The string case is rather simple. Essentially, we just set the string with the format for strings using write_string and update the width_map with the string width of the data. Setting a date is a bit more involved, because we need to crate a libxlsxwriter::DateTime from our chrono::DateTime first.

But once that is done, the rest is exactly the same, with the exception that we manually set the width to 26, which is the string width of the date format we’re using and that we use write_datetime.
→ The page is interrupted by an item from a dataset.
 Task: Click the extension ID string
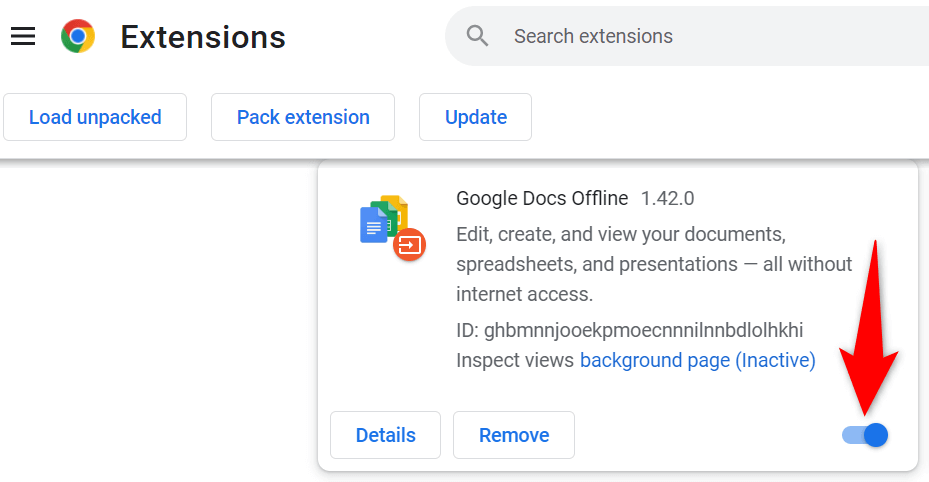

With the rows set, the last step is to actually set the width of each column to our calculated max values, generate the worksheet and return it to the caller:

    width_map.iter().for_each(|(k, v)| {
        let _ = sheet.set_column(*k as u16, *k as u16, *v as f64 * 1.2, Some(&fmt));
    });

    workbook.close().expect("workbook can be closed");

    let result = fs::read(&uuid).expect("can read file");
    remove_file(&uuid).expect("can delete file");
    result

We iterate the width_map and for each column in there, set the width of the column to 1.2 times the max width, which should make it so we can comfortably read everything in the sheet.

Then we use workbook.close() to write the excel file and read it in, so we can return it to the caller. There doesn’t seem to be a way to simply return the bytes from libxlsxwriter, at least I didn’t find a way, but that’s OK.

After reading the file into memory, we delete it, so as to not fill up the disk and return it to the handler.

We can now run our app with cargo run and test it by calling curl http://localhost:8080/report > rep.xlsx.

Upon opening rep.xlsx with either Excel, or LibreOffice (or whatever your favorite tool is for this :)), you should see a well-formed Excel file, with widths and heights set according to the content and font size. The dates should be actual excel dates as well.

report took: 76.507859ms

It works!

The full example code can be found here

Conclusion

While supporting xlsx is likely not the dream of many developers, it’s something that comes up here and there and fortunately, due to Rust’s fantastic C interoperability and the great libxlsxwriter library, we were able to deal with it quite nicely.

In my tests the performance of the outlined approach in terms of execution time and memory footprint was far and away better than even a streaming implementation using Apache POI, but your mileage may vary depending on your use-case and setup. It’s also not a fair comparison, as POI has a huge set of features far beyond libxlsxwriter and isn’t necessarily optimized for performance, but rather for completeness.